Pasaje proporcionado:
↓↓↓

El sermón de Montesinos: en clave de dignidad
Ya decía Fr. Ceferino González –no le quedó otra que ser obispo y cardenal– que “la Orden de Predicadores ha puesto siempre más cuidado en hacer y ejecutar cosas grandes que en narrarlas”. Me propongo traer a la memoria la grandeza del sermón de Montesinos, lo que podría representar una prueba añadida (¡como si hicieran falta más!) de que no soy dominico cabal.
Corría el año 1511 y la conquista de América mostraba ya su rostro más cruel cuando Fr. Antonio de Montesinos puso voz al sermón del cuatro domingo de adviento escrito por todos sus hermanos de comunidad y firmado por cada uno de ellos. Dieciséis meses en la ciudad de Santo Domingo habían bastado para que aquella primera comunidad de dominicos en América, catalizada por Fr. Pedro de Córdoba, se hiciese cargo de las radical inhumanidad que el sistema colonial comportaba para los nativos de esta isla en la que escribo. Le denuncia no se hizo esperar:
“¿Con qué derecho y con qué justicia tenéis en tan horrible servidumbre a estos indios? ¿Con qué autoridad habéis hecho tan detestables guerras a estas gentes que estaban en sus tierras mansas y pacíficas, donde tan infinitas de ellas, con muertes y estragos nunca oídos, habéis consumido en sus enfermedades, que de los excesivos trabajos que les dais incurren y se os mueren y, por mejor decir, los matáis por sacar y adquirir oro cada día? (...) ¿Estos nos son hombres? ¿No tienen almas racionales? ¿No estáis obligados a amarlos como a vosotros mismos? ¿Esto no entendéis? ¿Esto no sentís? ¿Cómo estáis en tanta profundidad de sueño tan letárgico dormidos?”.

↑↑↑

Explorar el material:
1. Según el texto sobre el sermón de Montesinos, ¿quién catalizó la primera comunidad de dominicos en América?
2. Escribe la continuación del texto sobre el sermón de Montesinos a partir de la cita con la que termina.
Este material no hace falta para nada.

Información suministrada:
↓↓↓

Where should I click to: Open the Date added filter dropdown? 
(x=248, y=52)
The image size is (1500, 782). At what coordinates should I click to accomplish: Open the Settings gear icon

↑↑↑

Respuestas proporcionadas:
1. Fr. Pedro de Córdoba.

2.
De nada sirvió la amenaza de deportación lanzada por las autoridades para que los frailes se desdijeran –muy al contrario, se reafirmaron–, pues valía para ellos la observación de San Juan Crisóstomo: “No hay nada que dé tanta libertad de palabra, nada que tanto ánimo infunda en los peligros, nada que haga a los hombres tan fuertes como el no poseer nada, el no llevar nada pegado a sí mismo”. Nada llevaban pegado a sí mismos, a no ser ese profundo estupor ante la dignidad de la persona humana que, como decía Juan Pablo II, se llama evangelio. Probablemente habrían sucumbido a las presiones si se hubiera tratado de inversionistas avispados, de funcionarios carreristas o de ideólogos de tres al cuarto, pero sólo eran frailes dominicos, y esta vez de los cabales.
Estoy convencido, en efecto, de que no hay forma de concebir el alma dominicana al margen de ese radical respeto hacia la dignidad de cada persona: en el genio legado por nuestros mayores late con firmeza y profundidad la convicción de que, siendo imagen de Dios (Gn. 1,27) y “única criatura terrestre a la que Dios ha amado por sí mismo” (Gaudium et spes, 24), el ser humano es absolutamente valioso.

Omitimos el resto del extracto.